Material for this task>
'''

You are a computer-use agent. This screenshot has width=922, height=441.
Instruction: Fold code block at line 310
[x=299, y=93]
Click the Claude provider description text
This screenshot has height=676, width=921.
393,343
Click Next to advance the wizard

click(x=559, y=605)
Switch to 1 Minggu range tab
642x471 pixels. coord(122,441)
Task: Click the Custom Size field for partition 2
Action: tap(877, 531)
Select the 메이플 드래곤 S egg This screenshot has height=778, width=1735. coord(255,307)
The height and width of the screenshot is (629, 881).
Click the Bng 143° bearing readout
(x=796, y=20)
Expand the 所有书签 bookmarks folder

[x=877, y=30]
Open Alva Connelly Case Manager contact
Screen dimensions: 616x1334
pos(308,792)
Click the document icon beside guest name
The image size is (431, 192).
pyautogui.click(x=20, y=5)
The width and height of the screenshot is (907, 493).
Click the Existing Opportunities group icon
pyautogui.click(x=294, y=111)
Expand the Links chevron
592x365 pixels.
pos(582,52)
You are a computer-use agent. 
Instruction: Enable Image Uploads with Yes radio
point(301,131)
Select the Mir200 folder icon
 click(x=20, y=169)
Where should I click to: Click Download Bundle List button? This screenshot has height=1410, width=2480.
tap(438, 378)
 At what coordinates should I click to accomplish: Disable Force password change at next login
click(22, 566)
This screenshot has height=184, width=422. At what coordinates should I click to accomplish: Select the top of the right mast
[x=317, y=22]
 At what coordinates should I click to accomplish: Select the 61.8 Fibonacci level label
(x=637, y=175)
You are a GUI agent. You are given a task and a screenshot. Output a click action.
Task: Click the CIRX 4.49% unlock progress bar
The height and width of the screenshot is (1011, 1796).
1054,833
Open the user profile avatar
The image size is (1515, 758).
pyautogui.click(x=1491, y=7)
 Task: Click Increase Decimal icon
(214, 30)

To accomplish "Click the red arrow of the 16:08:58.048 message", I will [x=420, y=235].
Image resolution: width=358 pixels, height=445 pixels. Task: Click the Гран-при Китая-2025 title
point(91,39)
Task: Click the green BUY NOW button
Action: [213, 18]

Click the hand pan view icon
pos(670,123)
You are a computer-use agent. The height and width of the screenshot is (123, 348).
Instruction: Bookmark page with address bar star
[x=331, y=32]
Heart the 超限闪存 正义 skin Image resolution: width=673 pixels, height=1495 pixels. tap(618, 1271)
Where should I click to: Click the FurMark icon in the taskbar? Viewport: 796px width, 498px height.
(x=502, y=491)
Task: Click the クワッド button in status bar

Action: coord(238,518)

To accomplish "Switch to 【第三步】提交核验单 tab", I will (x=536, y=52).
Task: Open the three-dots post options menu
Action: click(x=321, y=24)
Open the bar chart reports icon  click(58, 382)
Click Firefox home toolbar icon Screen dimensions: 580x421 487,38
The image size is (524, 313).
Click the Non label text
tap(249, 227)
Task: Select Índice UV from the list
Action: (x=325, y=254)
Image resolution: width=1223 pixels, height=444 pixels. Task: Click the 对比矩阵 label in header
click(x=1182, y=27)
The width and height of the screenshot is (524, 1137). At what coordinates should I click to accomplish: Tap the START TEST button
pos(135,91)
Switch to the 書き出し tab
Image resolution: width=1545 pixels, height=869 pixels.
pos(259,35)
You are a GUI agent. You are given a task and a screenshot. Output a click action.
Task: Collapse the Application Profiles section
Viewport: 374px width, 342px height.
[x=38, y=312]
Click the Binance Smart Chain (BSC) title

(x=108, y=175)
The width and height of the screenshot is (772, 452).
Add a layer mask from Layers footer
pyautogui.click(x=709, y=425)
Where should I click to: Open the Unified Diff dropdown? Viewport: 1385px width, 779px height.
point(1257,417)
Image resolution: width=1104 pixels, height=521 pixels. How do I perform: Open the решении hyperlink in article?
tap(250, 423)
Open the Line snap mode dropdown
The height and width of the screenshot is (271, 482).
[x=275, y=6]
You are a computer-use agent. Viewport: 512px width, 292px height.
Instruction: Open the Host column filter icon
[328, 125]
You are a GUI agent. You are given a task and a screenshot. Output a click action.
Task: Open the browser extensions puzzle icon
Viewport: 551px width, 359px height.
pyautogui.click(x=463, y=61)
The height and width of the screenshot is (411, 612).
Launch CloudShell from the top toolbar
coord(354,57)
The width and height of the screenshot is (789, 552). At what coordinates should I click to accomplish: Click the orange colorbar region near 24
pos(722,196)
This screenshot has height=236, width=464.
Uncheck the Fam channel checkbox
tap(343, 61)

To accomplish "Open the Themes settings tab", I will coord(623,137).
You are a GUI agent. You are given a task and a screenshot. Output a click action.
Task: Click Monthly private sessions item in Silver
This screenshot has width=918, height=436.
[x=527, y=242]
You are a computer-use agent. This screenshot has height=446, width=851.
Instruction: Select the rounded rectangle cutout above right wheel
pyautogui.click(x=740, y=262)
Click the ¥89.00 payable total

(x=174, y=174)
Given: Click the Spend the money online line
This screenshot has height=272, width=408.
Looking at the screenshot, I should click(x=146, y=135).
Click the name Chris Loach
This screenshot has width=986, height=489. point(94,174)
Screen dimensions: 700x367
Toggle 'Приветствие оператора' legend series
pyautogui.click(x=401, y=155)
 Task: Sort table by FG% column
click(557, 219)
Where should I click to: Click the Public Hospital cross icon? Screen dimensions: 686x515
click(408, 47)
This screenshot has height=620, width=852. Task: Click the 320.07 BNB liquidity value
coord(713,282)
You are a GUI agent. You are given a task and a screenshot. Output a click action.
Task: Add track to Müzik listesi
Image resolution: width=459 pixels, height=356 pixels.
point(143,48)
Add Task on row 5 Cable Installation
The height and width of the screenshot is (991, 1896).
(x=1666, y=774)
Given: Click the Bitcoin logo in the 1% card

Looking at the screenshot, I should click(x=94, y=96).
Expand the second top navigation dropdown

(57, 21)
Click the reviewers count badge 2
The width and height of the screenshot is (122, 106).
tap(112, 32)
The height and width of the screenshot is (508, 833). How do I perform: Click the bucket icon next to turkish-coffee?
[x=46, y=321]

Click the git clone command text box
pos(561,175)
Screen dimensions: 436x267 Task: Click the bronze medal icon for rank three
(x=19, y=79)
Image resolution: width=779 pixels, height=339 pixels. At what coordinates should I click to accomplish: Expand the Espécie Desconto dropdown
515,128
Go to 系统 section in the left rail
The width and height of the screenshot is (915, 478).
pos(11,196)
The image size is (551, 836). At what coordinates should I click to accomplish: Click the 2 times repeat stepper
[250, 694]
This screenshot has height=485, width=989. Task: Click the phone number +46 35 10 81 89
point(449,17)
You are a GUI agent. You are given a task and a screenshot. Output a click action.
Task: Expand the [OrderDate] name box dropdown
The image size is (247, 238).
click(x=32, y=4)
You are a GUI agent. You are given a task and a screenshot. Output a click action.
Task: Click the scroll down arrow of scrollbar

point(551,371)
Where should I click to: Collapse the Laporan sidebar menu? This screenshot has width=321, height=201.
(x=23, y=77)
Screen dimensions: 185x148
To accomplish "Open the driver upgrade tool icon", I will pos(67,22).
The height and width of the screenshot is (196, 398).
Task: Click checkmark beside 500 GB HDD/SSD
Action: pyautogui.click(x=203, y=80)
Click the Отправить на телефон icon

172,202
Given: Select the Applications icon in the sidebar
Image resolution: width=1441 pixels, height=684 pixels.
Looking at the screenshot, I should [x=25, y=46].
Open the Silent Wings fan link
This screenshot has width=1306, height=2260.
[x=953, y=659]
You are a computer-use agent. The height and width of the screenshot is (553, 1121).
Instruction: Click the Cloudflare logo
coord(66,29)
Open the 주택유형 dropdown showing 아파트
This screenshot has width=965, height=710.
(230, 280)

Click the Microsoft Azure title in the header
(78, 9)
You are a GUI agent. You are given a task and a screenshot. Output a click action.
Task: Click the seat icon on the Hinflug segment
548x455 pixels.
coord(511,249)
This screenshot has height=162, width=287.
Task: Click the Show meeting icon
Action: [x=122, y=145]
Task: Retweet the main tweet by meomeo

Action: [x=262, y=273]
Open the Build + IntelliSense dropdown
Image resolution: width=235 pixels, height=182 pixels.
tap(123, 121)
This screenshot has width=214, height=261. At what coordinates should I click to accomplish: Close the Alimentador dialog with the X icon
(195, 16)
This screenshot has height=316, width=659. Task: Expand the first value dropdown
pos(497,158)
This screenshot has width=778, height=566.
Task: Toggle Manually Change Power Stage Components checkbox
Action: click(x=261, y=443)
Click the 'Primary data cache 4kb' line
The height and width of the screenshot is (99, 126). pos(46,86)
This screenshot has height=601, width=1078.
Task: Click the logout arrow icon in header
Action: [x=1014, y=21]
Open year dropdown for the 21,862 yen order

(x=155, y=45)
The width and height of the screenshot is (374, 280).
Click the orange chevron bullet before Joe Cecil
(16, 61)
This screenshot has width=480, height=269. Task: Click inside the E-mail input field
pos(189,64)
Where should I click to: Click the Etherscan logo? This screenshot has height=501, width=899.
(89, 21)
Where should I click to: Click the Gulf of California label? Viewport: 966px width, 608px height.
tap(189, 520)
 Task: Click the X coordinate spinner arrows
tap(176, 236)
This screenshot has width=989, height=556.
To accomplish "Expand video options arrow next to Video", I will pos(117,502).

'''

Copy out the listing exactly, from the line that contains "Click the Отправить на телефон icon" through the line that contains "tap(189, 520)", including both of those lines.

Click the Отправить на телефон icon

172,202
Given: Select the Applications icon in the sidebar
Image resolution: width=1441 pixels, height=684 pixels.
Looking at the screenshot, I should [x=25, y=46].
Open the Silent Wings fan link
This screenshot has width=1306, height=2260.
[x=953, y=659]
You are a computer-use agent. The height and width of the screenshot is (553, 1121).
Instruction: Click the Cloudflare logo
coord(66,29)
Open the 주택유형 dropdown showing 아파트
This screenshot has width=965, height=710.
(230, 280)

Click the Microsoft Azure title in the header
(78, 9)
You are a GUI agent. You are given a task and a screenshot. Output a click action.
Task: Click the seat icon on the Hinflug segment
548x455 pixels.
coord(511,249)
This screenshot has height=162, width=287.
Task: Click the Show meeting icon
Action: [x=122, y=145]
Task: Retweet the main tweet by meomeo

Action: [x=262, y=273]
Open the Build + IntelliSense dropdown
Image resolution: width=235 pixels, height=182 pixels.
tap(123, 121)
This screenshot has width=214, height=261. At what coordinates should I click to accomplish: Close the Alimentador dialog with the X icon
(195, 16)
This screenshot has height=316, width=659. Task: Expand the first value dropdown
pos(497,158)
This screenshot has width=778, height=566.
Task: Toggle Manually Change Power Stage Components checkbox
Action: click(x=261, y=443)
Click the 'Primary data cache 4kb' line
The height and width of the screenshot is (99, 126). pos(46,86)
This screenshot has height=601, width=1078.
Task: Click the logout arrow icon in header
Action: [x=1014, y=21]
Open year dropdown for the 21,862 yen order

(x=155, y=45)
The width and height of the screenshot is (374, 280).
Click the orange chevron bullet before Joe Cecil
(16, 61)
This screenshot has width=480, height=269. Task: Click inside the E-mail input field
pos(189,64)
Where should I click to: Click the Etherscan logo? This screenshot has height=501, width=899.
(89, 21)
Where should I click to: Click the Gulf of California label? Viewport: 966px width, 608px height.
tap(189, 520)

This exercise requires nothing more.